* **Exercise objective**
Lines in the listing below that contain the string "from" are to be found and copied.

+++ Information given +++

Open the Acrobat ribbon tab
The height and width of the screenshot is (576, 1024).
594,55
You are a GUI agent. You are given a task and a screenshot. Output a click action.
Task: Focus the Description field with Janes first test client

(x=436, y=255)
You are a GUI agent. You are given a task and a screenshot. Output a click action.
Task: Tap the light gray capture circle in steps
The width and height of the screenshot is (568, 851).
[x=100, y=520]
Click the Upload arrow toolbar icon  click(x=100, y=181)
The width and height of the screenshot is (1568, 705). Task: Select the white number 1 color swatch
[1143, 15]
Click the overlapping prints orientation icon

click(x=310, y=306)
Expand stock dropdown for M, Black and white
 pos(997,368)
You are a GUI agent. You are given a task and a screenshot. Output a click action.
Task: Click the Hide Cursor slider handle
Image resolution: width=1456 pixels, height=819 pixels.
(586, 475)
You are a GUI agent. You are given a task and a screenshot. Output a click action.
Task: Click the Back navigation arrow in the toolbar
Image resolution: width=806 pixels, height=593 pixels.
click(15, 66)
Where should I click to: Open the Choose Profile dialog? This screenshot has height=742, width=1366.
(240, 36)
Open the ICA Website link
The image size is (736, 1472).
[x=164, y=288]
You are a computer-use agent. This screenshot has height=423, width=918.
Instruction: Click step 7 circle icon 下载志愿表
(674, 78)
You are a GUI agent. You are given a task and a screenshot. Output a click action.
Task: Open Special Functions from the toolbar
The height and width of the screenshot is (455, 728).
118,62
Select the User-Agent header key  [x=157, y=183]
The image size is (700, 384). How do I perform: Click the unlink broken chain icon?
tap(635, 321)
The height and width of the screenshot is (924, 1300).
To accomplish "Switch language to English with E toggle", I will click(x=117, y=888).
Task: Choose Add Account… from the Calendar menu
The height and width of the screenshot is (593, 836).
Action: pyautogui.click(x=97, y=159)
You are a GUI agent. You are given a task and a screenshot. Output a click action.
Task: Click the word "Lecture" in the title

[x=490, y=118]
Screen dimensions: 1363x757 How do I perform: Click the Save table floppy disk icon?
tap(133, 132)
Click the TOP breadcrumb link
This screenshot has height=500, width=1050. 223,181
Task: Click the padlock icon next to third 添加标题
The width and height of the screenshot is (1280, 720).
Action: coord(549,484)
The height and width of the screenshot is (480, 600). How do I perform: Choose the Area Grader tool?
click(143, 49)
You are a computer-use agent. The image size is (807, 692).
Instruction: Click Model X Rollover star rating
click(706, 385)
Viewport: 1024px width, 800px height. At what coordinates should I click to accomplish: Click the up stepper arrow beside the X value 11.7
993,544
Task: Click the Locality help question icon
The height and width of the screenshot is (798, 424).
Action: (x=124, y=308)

+++

* **Task response**
Task: Open Special Functions from the toolbar
Task: Choose Add Account… from the Calendar menu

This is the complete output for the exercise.